She had spent weeks preparing for the tour, including days of wardrobe fittings with her favorite dressmaker, Hardy Amies. For this trip she had allowed her hatmaker, Frederick Fox, to make a dress. “Freddie was thrilled,” recalled a friend. “He spends months designing the gown, makes it, and goes to the Palace for a fitting. Blue sort of sheath with silver bugle beads on the long sleeves. The Queen loves it. He does the fitting; she looks great. Then she presses a button. An old crone comes crawling in, hauling a box the size of Madagascar. The Queen opens it and removes an amethyst brooch as big as a plate. She lugs out diamonds the size of soup bowls and plops them all on her bosom. The style and creation of the dress is lost under the gargantuan crown jewels. Freddie rips everything off: the bows, the bugle beads, the whole lot. The Queen senses his distress. She says, ‘But that’s what they want to see.’ ” Someone later asked her an abstract question: “What do you think of taste?” The Queen said, “I don’t think it helps.”

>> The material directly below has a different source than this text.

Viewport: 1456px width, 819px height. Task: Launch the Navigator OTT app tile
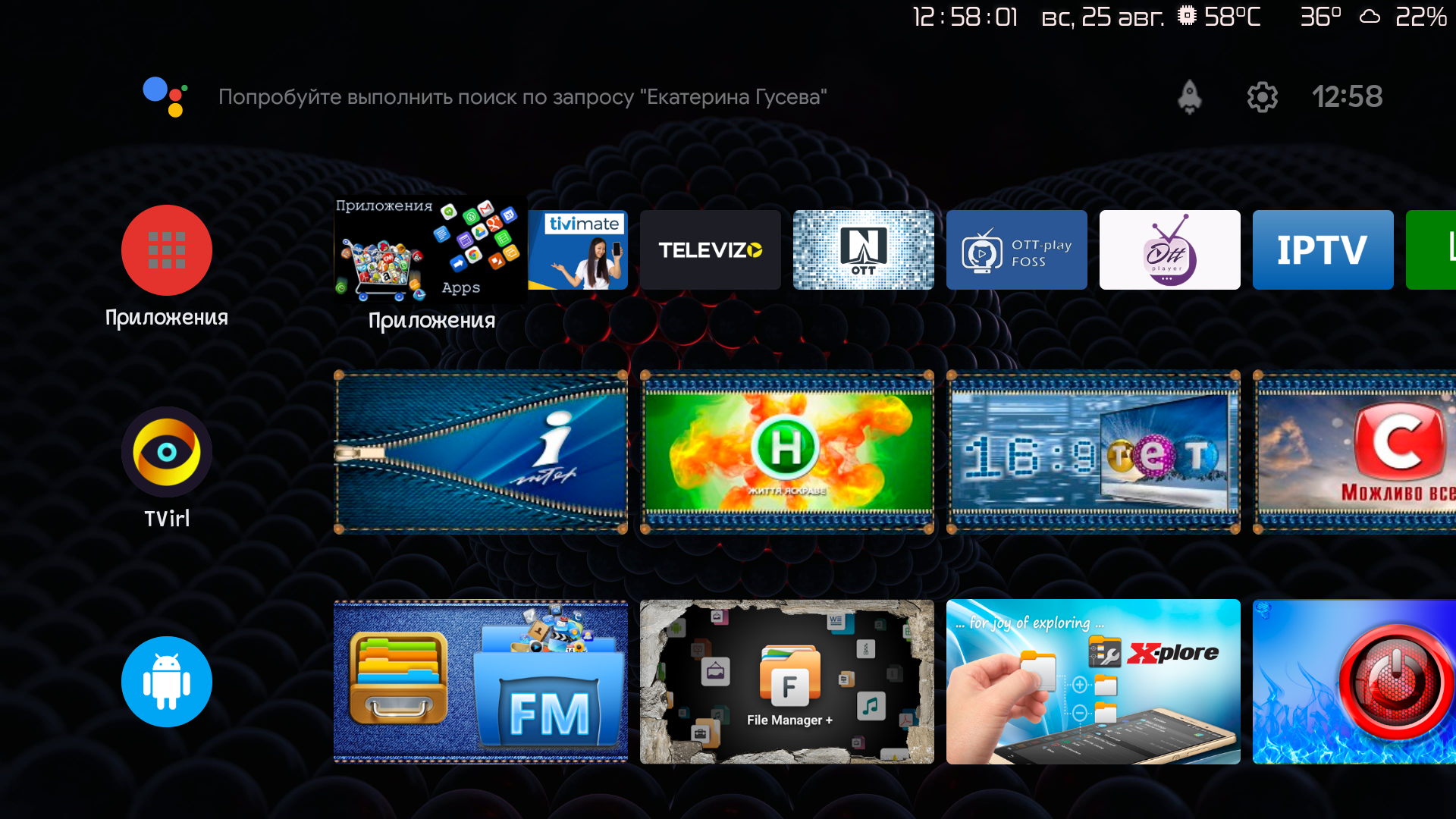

On that trip to Canada, Her Majesty traveled to Quebec with her husband and grudgingly accepted the protection of bulletproof limousines and riot-control policemen. Philip chafed at so much security and, as always, spoke out. The Foreign Office patiently explained the political tensions building among French Canadians and noted that violence had become a terrible reality since the Kennedy assassination a few months before.

“Kennedy wouldn’t have been shot,” snapped Philip, “if it hadn’t been for all the bloody security surrounding him.”

Throughout Canada the Queen was trailed by armed guards and squad cars. She attended functions that required invitations and made her two speeches from secure television studios. Sailing up the St. Lawrence River aboard her royal yacht, frogmen checked the hull for explosives at every stop.

“Fancy having to put up with this sort of thing,” said her dresser, BoBo MacDonald.

“Don’t worry about me,” said the Queen. “Nobody’s going to hurt me. I’m as safe as houses.”

She spoke English in Ottawa and French in Quebec, urging fraternity on both feuding factions. She praised Canada as “one of the older and most stable nations of the world.” Still, she was hissed and booed, but despite the insults and screams, she never flinched.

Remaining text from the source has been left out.